The New York Times Has Made a Bot to Improve Your Wordle Game
Finally! There’s now a more accurate way to measure your Wordle skills than simply sharing your results in the group chat. The New York Times has just launched WordleBot, the official companion app to the daily word guessing game that analyses your attempts and gives you tips to improve.
How to use WordleBot:
WordleBot is actually a standalone site and not a plugin or extension you can add to the page where you play Wordle. To use WordleBot, first you have to solve the day’s Wordle. With that solved, go to WordleBot here and you’ll see a full breakdown of your game.
Here you’ll be given ratings out of 100 for your skill (“Did you minimise the expected number of turns it would take to solve the puzzle?”), luck (“Did your guesses eliminate more solutions than expected?”) and the number of steps it took you to complete today’s puzzle.
The next page is where WordleBot really gets interesting, though. Click through to the right and the bot will “examine your puzzle and tell you what, if anything, I would have done differently. Words I especially recommend are marked with my seal of approval. And, if you’re curious, I’ll show you the math behind my recommendations.”
WordleBot gives your opening word a rating out of 100 and suggests alternatives that might give you more clues from your next first guess. It goes on ranking each guess and gives you a bit of context about what you achieved with each word, like whether a particular word greatly narrowed down the pool of possible solutions or if there was a more efficient word you could have used instead.
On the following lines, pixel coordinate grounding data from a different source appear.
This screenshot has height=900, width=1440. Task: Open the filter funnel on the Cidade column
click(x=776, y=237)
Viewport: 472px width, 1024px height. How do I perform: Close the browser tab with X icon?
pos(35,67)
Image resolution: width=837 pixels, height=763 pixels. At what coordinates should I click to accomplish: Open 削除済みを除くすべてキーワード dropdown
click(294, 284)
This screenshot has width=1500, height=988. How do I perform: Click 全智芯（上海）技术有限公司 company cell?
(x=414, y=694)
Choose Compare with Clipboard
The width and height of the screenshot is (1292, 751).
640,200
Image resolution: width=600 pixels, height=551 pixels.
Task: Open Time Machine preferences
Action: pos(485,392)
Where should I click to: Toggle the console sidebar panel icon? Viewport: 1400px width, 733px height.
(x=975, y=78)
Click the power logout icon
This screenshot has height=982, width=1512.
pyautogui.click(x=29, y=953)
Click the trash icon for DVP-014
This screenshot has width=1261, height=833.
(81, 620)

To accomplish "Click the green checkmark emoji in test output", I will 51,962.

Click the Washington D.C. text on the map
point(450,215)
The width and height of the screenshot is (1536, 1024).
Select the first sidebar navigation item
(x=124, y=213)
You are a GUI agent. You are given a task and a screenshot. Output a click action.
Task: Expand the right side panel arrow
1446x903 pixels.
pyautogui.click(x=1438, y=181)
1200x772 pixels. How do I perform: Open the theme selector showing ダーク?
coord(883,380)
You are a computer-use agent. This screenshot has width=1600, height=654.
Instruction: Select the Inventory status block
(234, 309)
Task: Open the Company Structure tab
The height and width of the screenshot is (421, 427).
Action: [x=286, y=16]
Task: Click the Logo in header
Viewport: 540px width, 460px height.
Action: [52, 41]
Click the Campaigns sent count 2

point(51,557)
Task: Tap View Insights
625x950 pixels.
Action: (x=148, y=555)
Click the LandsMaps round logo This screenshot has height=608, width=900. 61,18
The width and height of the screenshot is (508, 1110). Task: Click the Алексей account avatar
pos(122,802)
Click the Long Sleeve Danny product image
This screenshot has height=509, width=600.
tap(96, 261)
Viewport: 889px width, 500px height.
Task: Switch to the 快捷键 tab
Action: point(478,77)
Finally, WordleBot compares your solution with its and shows you the words side-by-side. This is great if you solved it quickly, but can be pretty demoralising if you messed up today’s puzzle.
So, What’s the Best Starting Word in Wordle?
Thanks to WordleBot, we now have confirmation that “crane” is the best word to open with if you’re playing in Normal Mode, while “dealt” is the best opening if you’re playing in Hard Mode.
The Times confirmed it in a post introducing WordleBot, but added that “the perfect opening word for a computer isn’t necessarily the perfect opening word for you. WordleBot has perfect knowledge of the 2,309 solutions stored in its memory. It’s likely that you do not. So while the bot might know the precise optimal path to take from a given guess, it’s possible that you might not and that a different guess would be more likely to lead you to the answer.”